We first published a story about HEVO Power’s manhole-like wireless electric vehicle chargers back in October. As noted at the time, the first pilot of these wireless EV chargers rolls out this quarter (1st quarter of 2014) in New York City, where HEVO Power is based. HEVO Power landed a contract with the Department of Public Safety at New York University (NYU) to install two EV chargers for the department’s security vehicles.
“The project, funded by a grant from the NYU Office of Sustainability, is the company’s first contract, although according to the company, many other government and commercial organizations have also expressed interest. HEVO received $55,000 seed funding in June 2013, a “green grant” from NYU in August, according to Clean Tech IQ, and another $30,000 seed funding in September,” Government Technology writes.
Aside from NYU, HEVO Power already has contracts with Frito-Lay, NYC-based City Harvest, and interest from the Department of Defense, a major auto manufacturer, and other undisclosed companies.
“The Department of Defense (DoD) is going to have the single largest electric vehicle fleet in the world by the next couple years and they’re growing exponentially in that field because the lifetime cost matters,” HEVO Power CEO Jeremy McCool said. “The company has met with the DoD about using their technology to wirelessly charge buses used for troop transport around large installations, instead of the diesel buses they now use,” Government Technology adds.
Regarding the interested auto manufacturer, the website writes:
Field tests have proven that the monitoring system is effective, McCool said. “In fact, it worked so well that the vehicle manufacturer we worked with,” he said, “jumped on board and said they wanted to commercialize that technology with us and offer it as an option to their customers already even while we’re still in pilot phase.”
Despite still being at a rather early stage of development, HEVO Power is in discussions with city officials in New York, Los Angeles, San Francisco, Austin, Miami, and Minneapolis.
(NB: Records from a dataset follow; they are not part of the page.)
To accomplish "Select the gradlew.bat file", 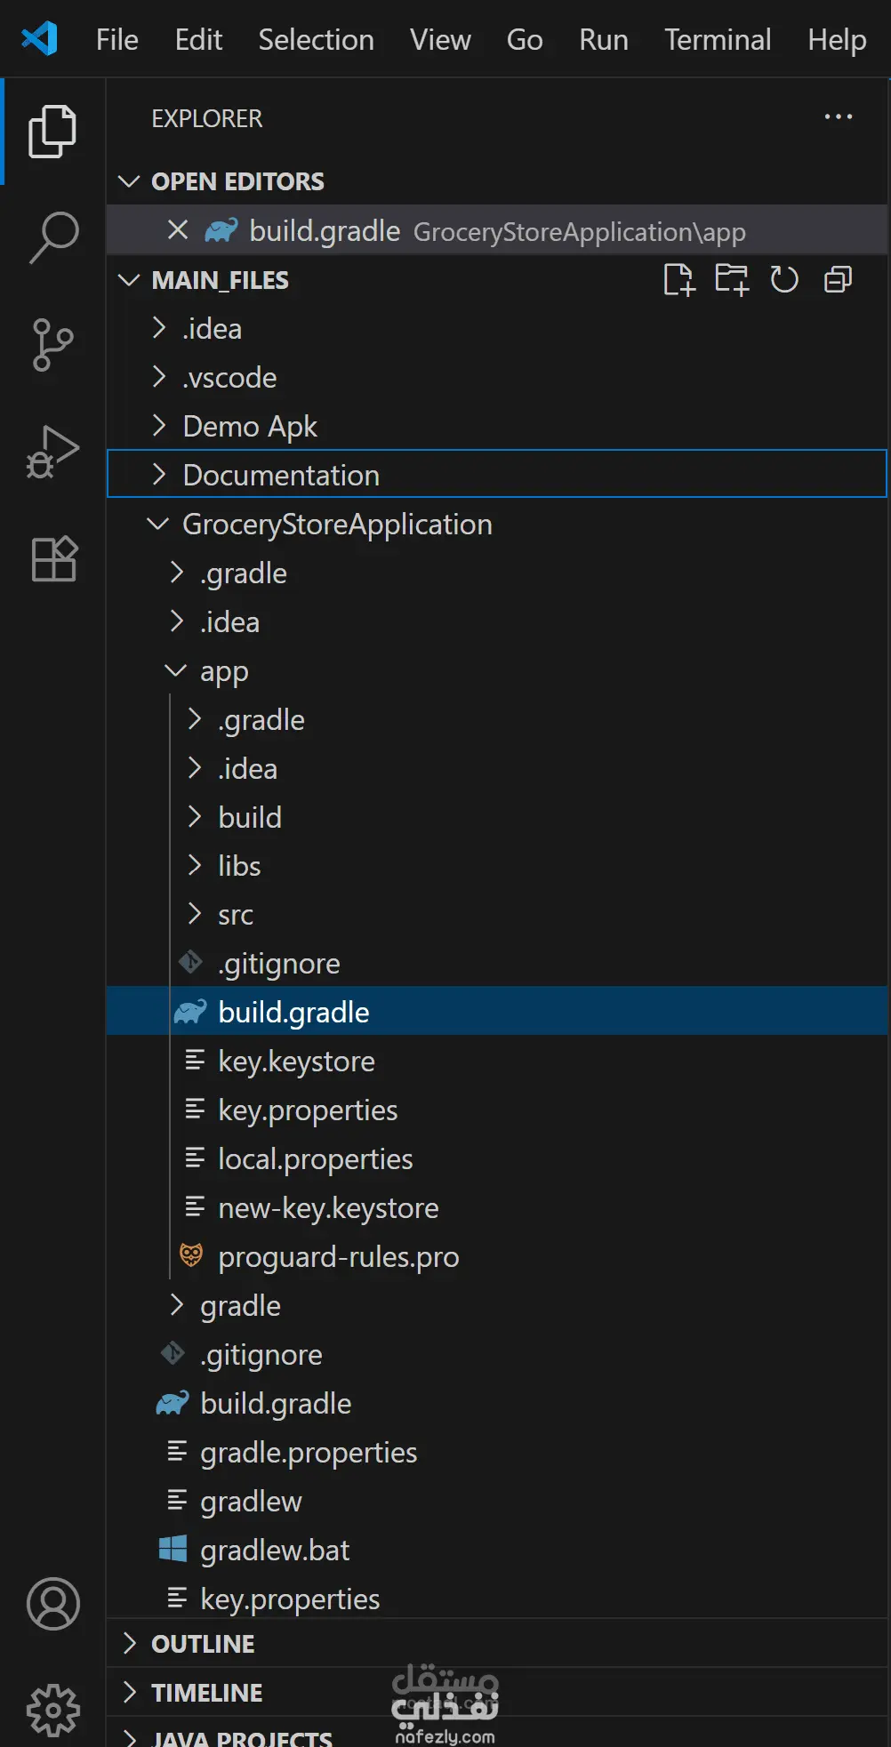I will 274,1551.
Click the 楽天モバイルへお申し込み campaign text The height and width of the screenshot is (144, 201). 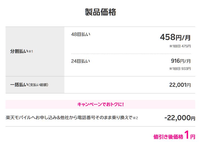click(69, 118)
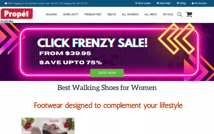
Task: Expand the All Women's menu
Action: [130, 15]
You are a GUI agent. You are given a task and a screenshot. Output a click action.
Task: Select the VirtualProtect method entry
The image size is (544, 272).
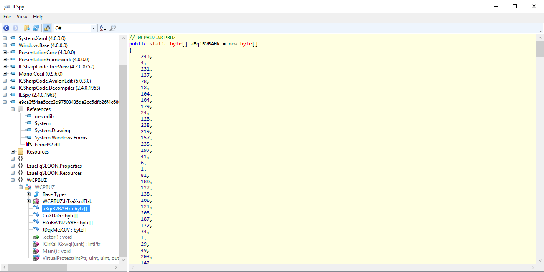(x=81, y=258)
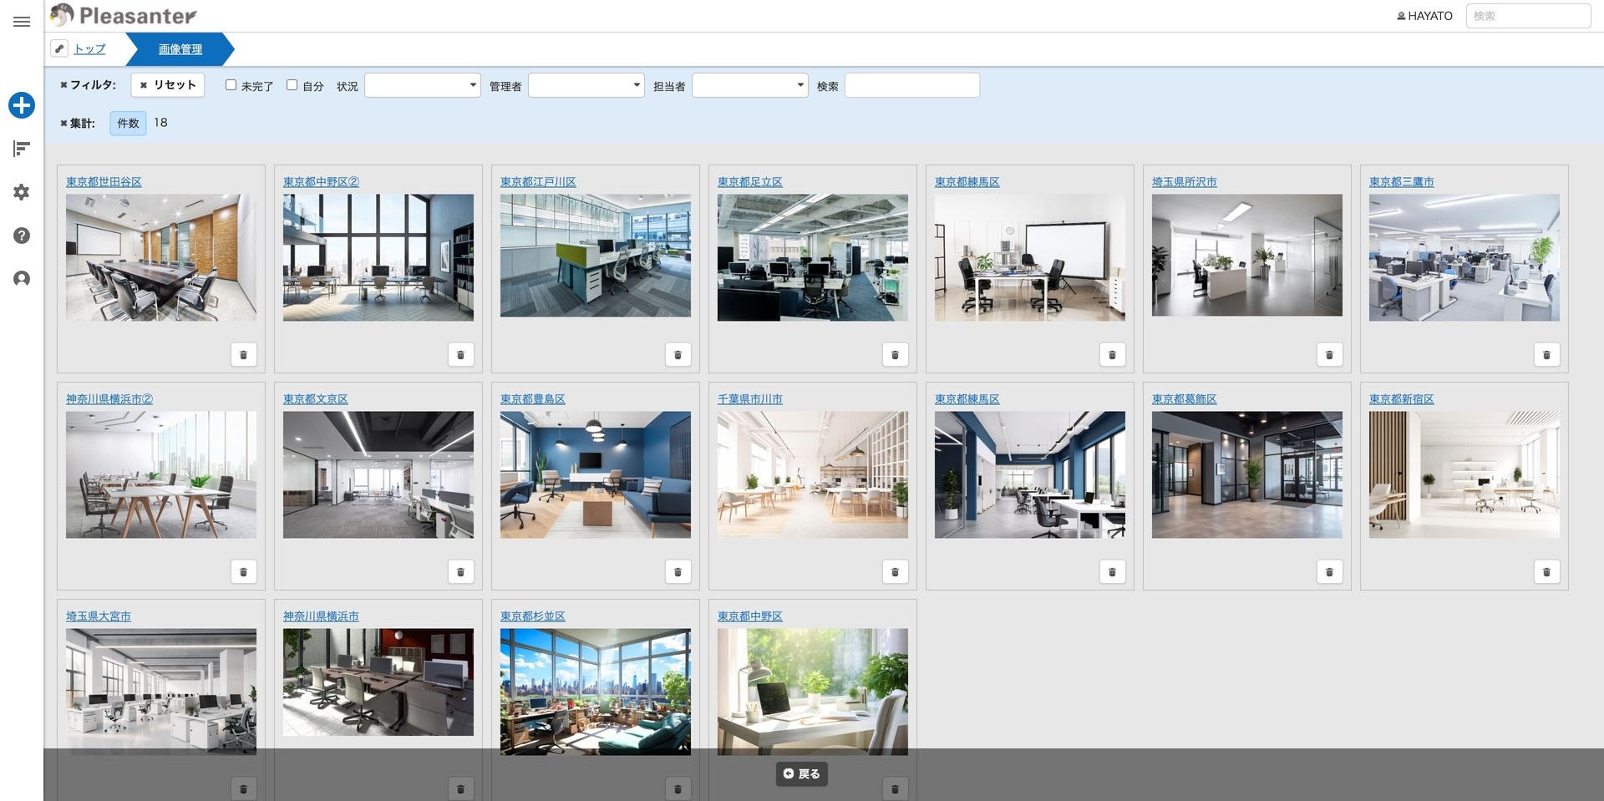Open the settings gear in sidebar
The image size is (1604, 801).
[x=22, y=192]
It is also in discussion with potential clients in Europe and Asia.
The creators of this technology must have a hard time getting a grip on the fast and strong interest in their technology. Wishing them the best of luck, and we’ll certainly be keeping an eye on the company’s development. It might not compete with conventional EV charging in efficiency and cost, but it looks like it won’t have trouble finding a profitable niche, and perhaps the convenience and other benefits of wireless EV charging tech will make it more popular than some of us think is likely purely from an economics point of view.